I’ve been reading my colleague Craig Williamson’s splendid new translation of Beowulf, the first time I’ve re-read this poem since college. Coming across Craig’s fun discussion of compound words and “kennings” in Anglo-Saxon poetry (pp. 8-9; kennings are 2-word metaphorical descriptions of important things or concepts), a thought occurred to me: could one of the sources of inspiration for the lightsabers in Star Wars have been the Old English epic poem?
I’ve never seen a mention of Beowulf as a source by Lucas, but of course he has acknowledged Joseph Campbell’s Hero With A Thousand Faces and J.R.R. Tolkien’s Lord of the Rings as inspirations. Both might very well have led Lucas to read Beowulf, for it was a powerful source for both Campbell and Tolkien. Beowulf has sometimes mentioned as a literary precedent for Star Wars, but when it is it’s usually by stressing such general things as the heroic quest, the battle between good and evil, etc. Here’s another general plot parallel: Beowulf gives the hero’s special sword a name, Hrunting, and stresses that all heroes fight with a particular, individual style. Beowulf’s sword is given to him by another to honor Beowulf’s worth as a warrior, yet in Beowulf’s climatic fight with Grendel’s Mother Hrunting is not strong enough to kill the monster. Such details have parallels with Lucas’ epic, which tried to give each lightsaber fighter a particular choreography, a distinctive style—for more on this, see the Wikipedia page on lightsabers below, especially the section on Choreography—and in Luke’s climactic battle with Darth Vader he too realizes he can’t defeat Darth solely by using his most trusted weapon. As far as I can remember, though, Luke or other figures good and bad don’t name their lightsabers, though all the weaponry have distinctive features that individualize them. Can anyone think of a named lightsaber in Star Wars?
But what about Lucas’ idea of the lightsaber itself? Could that too have a source in a world long ago and far away?
Consider the famous kenning the poem uses for Beowulf’s sword: hilde-leoma, “battle-light.” In all of Old English literature, this hilde-leoma kenning occurs only in Beowulf, in two places. The first is in line 1143 in the original (l. 1146 in the Williamson translation; the OE dictionary translates it as “battle-light” and Williamson renders this as “flashing sword”). The second occurs in l. 2583 (2582 in the Williamson translation, where it’s rendered as “battle-flames”). In this second instance, the kenning is of special interest because it describes both Beowulf’s sword and the dragon’s fire, which of course is its main weapon! This kenning honors something fairly literal, of course: the flash of light on a fast-moving sword-blade. But Beowulf is clearly battling the powers of darkness in the poem, standing for the light and the best of humanity, and so “light” here takes on much more than just a literal meaning—and it is a light that is linked via the compound metaphor to battling darkness.
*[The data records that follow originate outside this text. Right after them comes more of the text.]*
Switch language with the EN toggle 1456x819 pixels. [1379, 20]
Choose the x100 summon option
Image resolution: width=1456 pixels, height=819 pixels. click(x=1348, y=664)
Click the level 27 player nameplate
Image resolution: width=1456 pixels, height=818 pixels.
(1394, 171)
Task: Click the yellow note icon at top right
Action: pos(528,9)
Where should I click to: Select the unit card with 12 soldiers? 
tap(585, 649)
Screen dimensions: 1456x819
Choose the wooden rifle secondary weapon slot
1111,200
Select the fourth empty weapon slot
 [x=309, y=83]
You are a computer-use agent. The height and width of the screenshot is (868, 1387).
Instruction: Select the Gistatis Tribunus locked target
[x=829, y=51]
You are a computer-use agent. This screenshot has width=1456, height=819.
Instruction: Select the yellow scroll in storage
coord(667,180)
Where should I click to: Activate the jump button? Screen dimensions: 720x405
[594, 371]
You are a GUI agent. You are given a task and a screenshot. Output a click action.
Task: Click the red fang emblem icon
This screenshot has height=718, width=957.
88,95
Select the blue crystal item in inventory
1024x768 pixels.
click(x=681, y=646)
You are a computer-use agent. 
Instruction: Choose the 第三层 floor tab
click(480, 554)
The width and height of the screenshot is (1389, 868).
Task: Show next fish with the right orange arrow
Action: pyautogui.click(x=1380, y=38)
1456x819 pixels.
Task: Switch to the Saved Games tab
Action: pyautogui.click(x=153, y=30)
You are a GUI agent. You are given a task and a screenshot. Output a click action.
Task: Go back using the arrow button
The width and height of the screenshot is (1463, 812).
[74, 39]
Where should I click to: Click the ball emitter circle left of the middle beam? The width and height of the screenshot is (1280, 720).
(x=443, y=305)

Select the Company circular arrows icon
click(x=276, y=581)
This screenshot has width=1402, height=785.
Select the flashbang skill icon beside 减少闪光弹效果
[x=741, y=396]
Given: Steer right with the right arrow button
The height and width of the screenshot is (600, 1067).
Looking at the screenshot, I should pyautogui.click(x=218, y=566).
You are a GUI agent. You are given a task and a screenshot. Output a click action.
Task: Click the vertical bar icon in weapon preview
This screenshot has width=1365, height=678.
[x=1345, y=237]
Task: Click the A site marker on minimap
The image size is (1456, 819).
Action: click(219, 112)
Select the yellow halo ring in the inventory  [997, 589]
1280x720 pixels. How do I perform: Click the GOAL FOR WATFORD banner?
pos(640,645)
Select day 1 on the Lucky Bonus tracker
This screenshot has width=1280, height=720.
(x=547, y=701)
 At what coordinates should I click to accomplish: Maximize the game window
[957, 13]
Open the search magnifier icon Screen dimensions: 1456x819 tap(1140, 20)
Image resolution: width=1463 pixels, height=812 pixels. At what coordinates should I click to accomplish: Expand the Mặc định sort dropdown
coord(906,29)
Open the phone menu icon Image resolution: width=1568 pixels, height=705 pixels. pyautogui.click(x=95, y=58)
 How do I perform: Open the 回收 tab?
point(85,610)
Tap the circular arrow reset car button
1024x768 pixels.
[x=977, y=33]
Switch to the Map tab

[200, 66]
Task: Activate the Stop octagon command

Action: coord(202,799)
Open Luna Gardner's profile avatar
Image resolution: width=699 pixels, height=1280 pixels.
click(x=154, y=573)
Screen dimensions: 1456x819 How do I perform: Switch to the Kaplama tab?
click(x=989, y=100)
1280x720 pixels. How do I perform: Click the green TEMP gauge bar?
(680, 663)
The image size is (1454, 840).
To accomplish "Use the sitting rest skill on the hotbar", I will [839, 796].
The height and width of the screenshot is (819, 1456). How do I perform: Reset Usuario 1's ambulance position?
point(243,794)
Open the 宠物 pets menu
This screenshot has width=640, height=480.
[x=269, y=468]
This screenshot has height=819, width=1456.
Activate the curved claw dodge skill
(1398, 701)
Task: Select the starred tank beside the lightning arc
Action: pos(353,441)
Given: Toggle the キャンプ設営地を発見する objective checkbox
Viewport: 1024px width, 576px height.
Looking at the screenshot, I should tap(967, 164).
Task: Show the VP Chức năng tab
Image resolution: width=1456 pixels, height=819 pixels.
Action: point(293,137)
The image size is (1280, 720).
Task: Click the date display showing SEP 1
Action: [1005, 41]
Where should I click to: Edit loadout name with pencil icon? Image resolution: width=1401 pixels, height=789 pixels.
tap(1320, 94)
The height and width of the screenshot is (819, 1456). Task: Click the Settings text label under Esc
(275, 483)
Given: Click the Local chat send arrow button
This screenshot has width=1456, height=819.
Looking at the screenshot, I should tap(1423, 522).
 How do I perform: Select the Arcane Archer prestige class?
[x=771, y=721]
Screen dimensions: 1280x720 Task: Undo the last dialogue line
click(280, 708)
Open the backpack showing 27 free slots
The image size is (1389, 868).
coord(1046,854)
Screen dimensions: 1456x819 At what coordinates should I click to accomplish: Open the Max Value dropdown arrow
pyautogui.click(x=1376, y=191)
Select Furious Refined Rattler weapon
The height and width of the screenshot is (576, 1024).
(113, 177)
Aside from Beowulf as a possible literary source of inspiration for Lucas, there are of course many more contemporary instances of powerful weapons involving beams of light etc. in twentieth century sf lore. For a good survey of these with some fun pictures, see the “Star Wars Origins” website on lightsabers below. But my hunch is the Lucas lightsaber has some very old origins as well.
PS: Thanks to Craig for some suggestions re this post. He’s not responsible for my daffy ideas, of course!
Sources:
Craig Williamson, “Beowulf” and Other Old English Poems (Philadelphia: U of Pennsylvania P, 2011).
Andy Orchard, A Critical Companion to “Beowulf” (New York: D.S. Brewer, 2005).
Joseph Bosworth and T. Northcote Toller. 1898. An Anglo-Saxon Dictionary. Rev. and Rpt. London: Oxford UP, 1972.